Мужчина улыбнулся, чуть склоняя голову в почтительном элегантном жесте:
— Руководитель службы психологической помощи при этом медицинском центре.
Несмотря на то, что весь его облик был пропитан элегантностью и утонченностью, не свойственной обычно мужчинам, от него веяло той силой и твердостью духа, которую до этой секунды я ощущала лишь в одном человеке — в Блэкстоуне.
— Так вот почему ваш взгляд кажется таким умиротворенным и понимающим, — попыталась я улыбнуться, на что мужчина приглушенно рассмеялся, и в его насыщенных карих глазах промелькнуло что-то необычное, словно он понял теперь то, что не мог сделать до этого. — Выходит, что вы психолог?
— Психиатр. Психотерапевт.
— Спасаете заблудшие души?
— Пытаюсь показать им свет в конце тоннеля.

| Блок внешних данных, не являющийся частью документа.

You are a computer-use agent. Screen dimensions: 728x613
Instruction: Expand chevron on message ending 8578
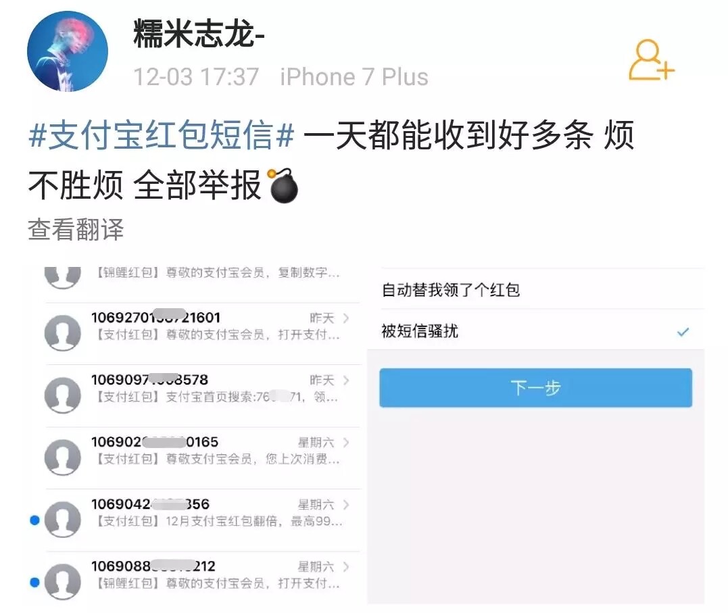tap(346, 381)
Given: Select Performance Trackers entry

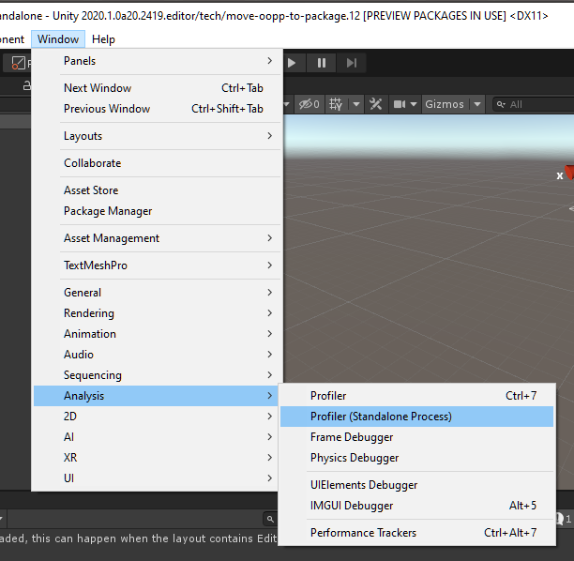Looking at the screenshot, I should coord(363,533).
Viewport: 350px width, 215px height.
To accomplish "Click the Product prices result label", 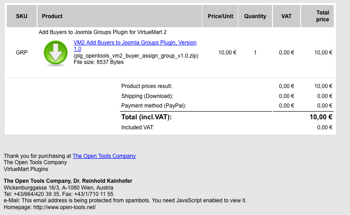I will (x=147, y=86).
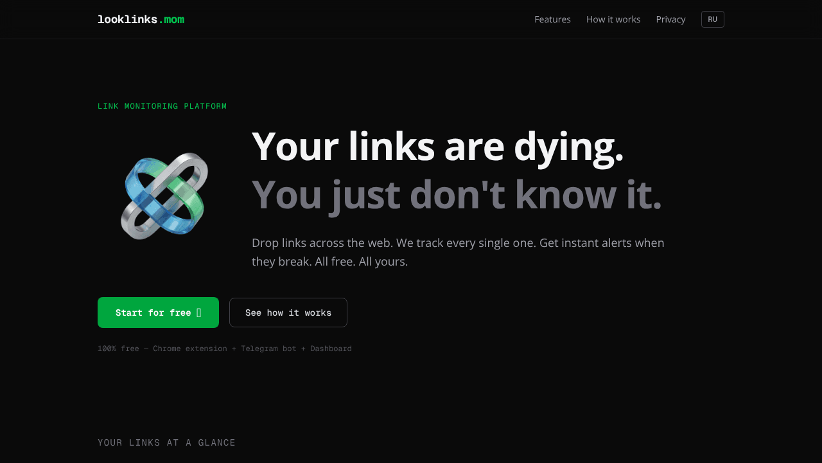Viewport: 822px width, 463px height.
Task: Switch language with the RU toggle
Action: (x=713, y=19)
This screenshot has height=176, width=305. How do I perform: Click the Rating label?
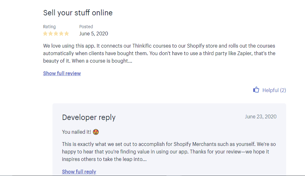(49, 27)

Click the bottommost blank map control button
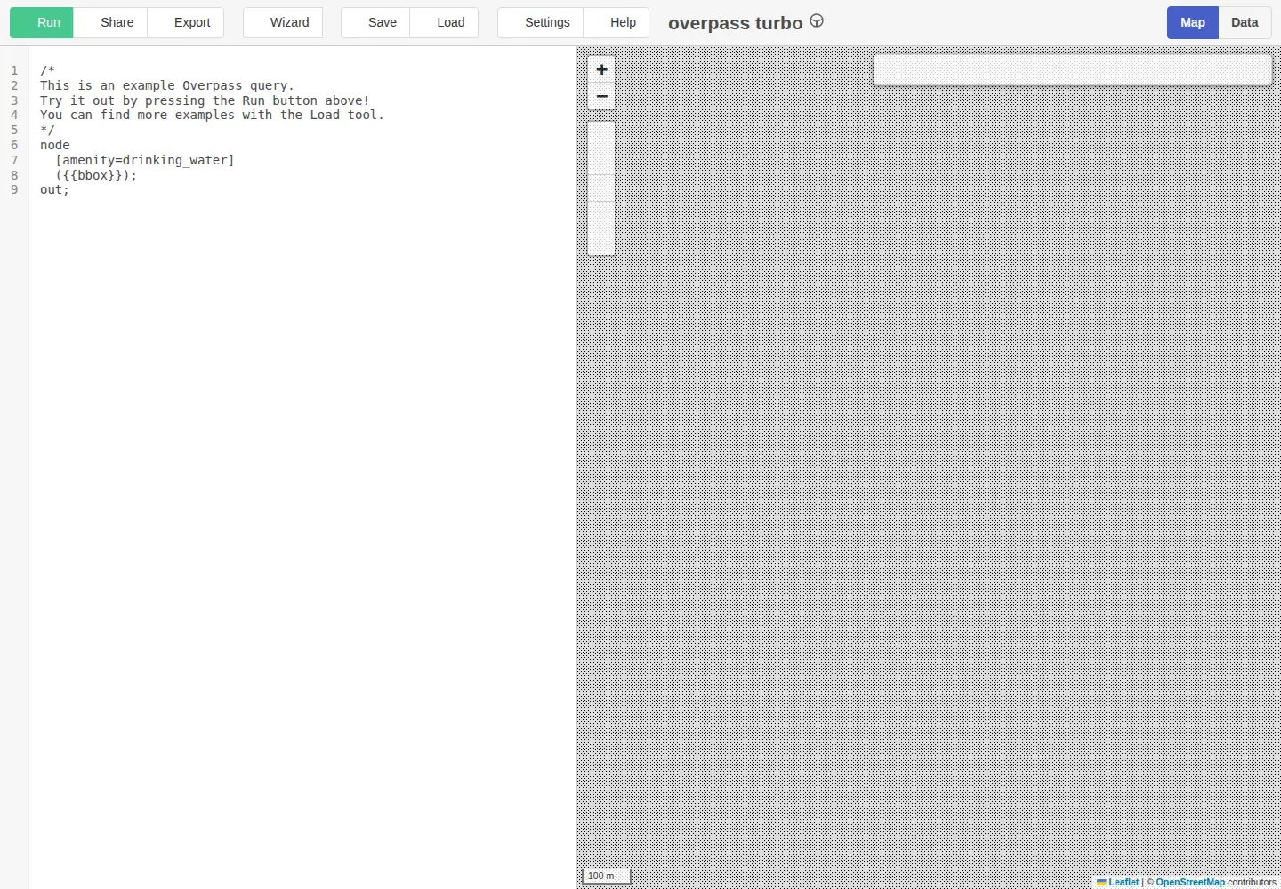pyautogui.click(x=601, y=242)
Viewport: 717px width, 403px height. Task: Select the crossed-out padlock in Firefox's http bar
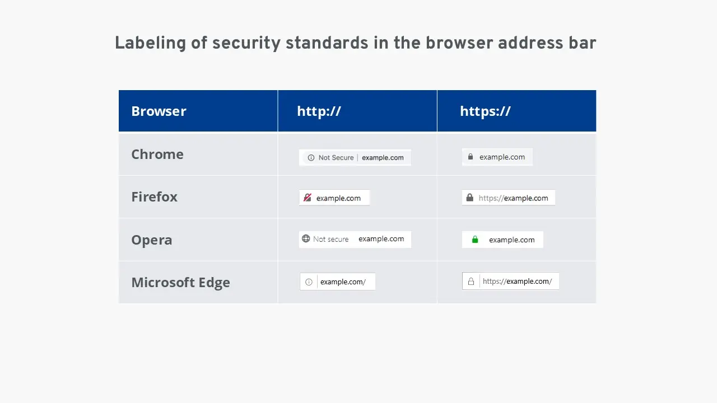pyautogui.click(x=308, y=198)
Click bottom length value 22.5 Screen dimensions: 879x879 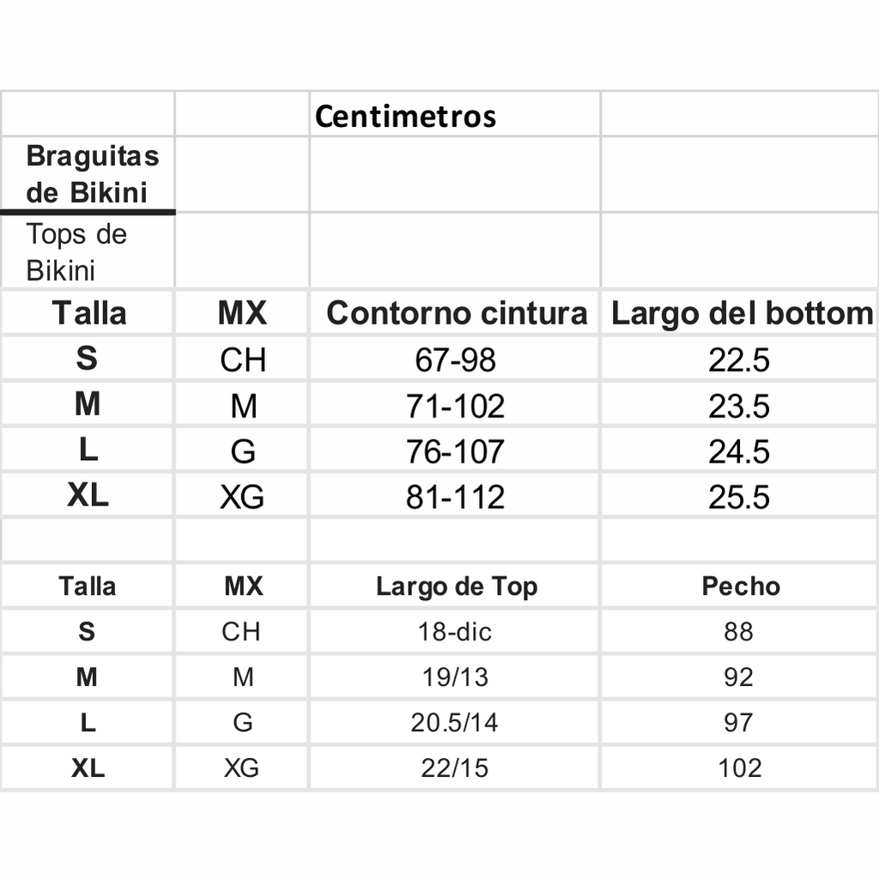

— Думаете, что моя душа тоже заблудилась? — тихо обратилась я к нему, пытаясь улыбнуться, но понимая, что улыбка получилась горькая и печальная, замечая, как мужчина снова улыбнулся чему-то своему, глядя в глаза так, словно мог читать по строчкам мои мысли:
— Думаю, она слишком чувствительна и излишне склонна принимать на себя чужую боль.
— Это не хорошо?
— Не для вас.
Посмотрев в эти карие глаза, которые словно обволакивали и затягивали в воронку, чтобы изучить меня со всех сторон и разложить по полочкам, я снова отвернулась к стеклу, глядя на Дэна, но почему-то делясь тем, что терзало мою душу, словно верила в то, что если смогу признаться в этом вслух, то возможно мне станет немного легче:
— …я предала его. Разорвала нашу помолвку и попросила прекратить все отношения в тот день, когда его ударила молния.